Changing existing application to a weekly time profile? Post implementation

OSAdmin
Valued Contributor
Originally posted by David Dowling

12/10/2018

Changing existing application to a weekly time profile? Post implementation

2 REPLIES 2

OSAdmin
Valued Contributor
Originally posted by Andy Moore

A ticket needs to be submitted for the support team to update their Database storage method to use the BinaryDataRecord Tables versus the way we store monthly data. Both sets of tables are created when the application is created but unless you specify a weekly time calendar the binary tables are not used. If a client is on a version prior to weekly, reports will definitely change (Teams is one of these clients where it likely will). Reason being is those prior clients likely would have used ".Base" in their time expansions which if weekly will display the weeks.All monthly reports should use ".Months" and ".weeks" or ".base" for weekly reporting. Here are some other common weekly misconceptions i've had to go over with clients....

1. you cannot have two input frequencies on a scenario (they vary by year only). So for example, you've have to create a ActualWeekly, ForecastWeekly for any scenario you currently have for Actual, Budget for Forecast that you'd want to collect weekly data for.

2. once weekly, ALL cubes are weekly, a lot of people think this varies by cube (i wish it did) but it doesn't.

3. check the timdimhelpers used on any formulas or BR's like forecast seeding where we may be getting the period number.

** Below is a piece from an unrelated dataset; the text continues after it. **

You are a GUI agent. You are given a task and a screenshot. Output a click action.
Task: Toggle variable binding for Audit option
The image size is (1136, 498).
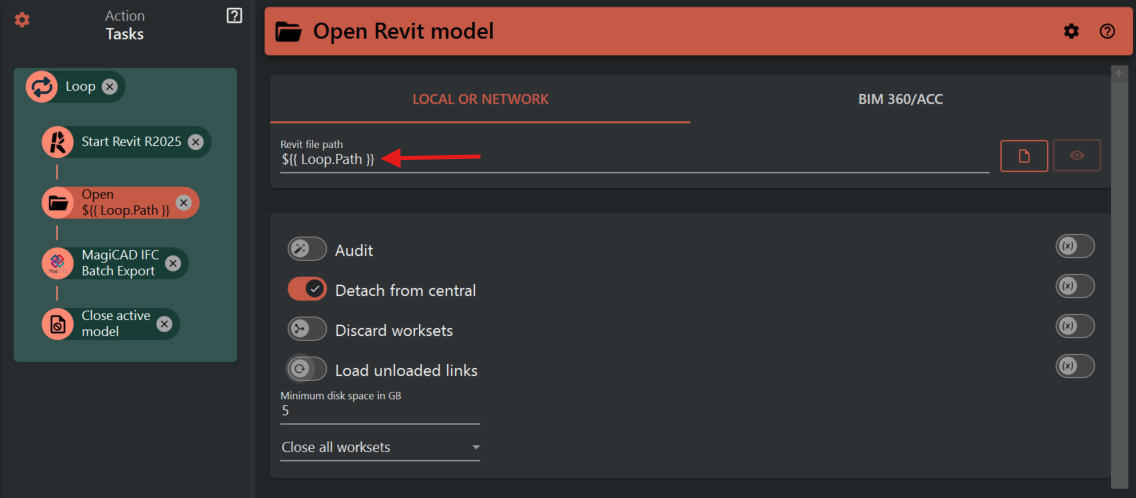click(x=1075, y=247)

4. Most if not all clients I've done weekly calendars for have to use a Custom Calendar because of the extra week every 7 years, needs to be defined when the calendar is defined. This follows a specific schedule and that 53rd week always goes in the same month, usually December.

psc
New Contributor II

Is it possible to set this up for every 2 weeks instead of weekly? Looking for subperiods/bi-monthly options for the cube. All scenarios want to use every 2 weeks entry and also have the extra week as mentioned in 4.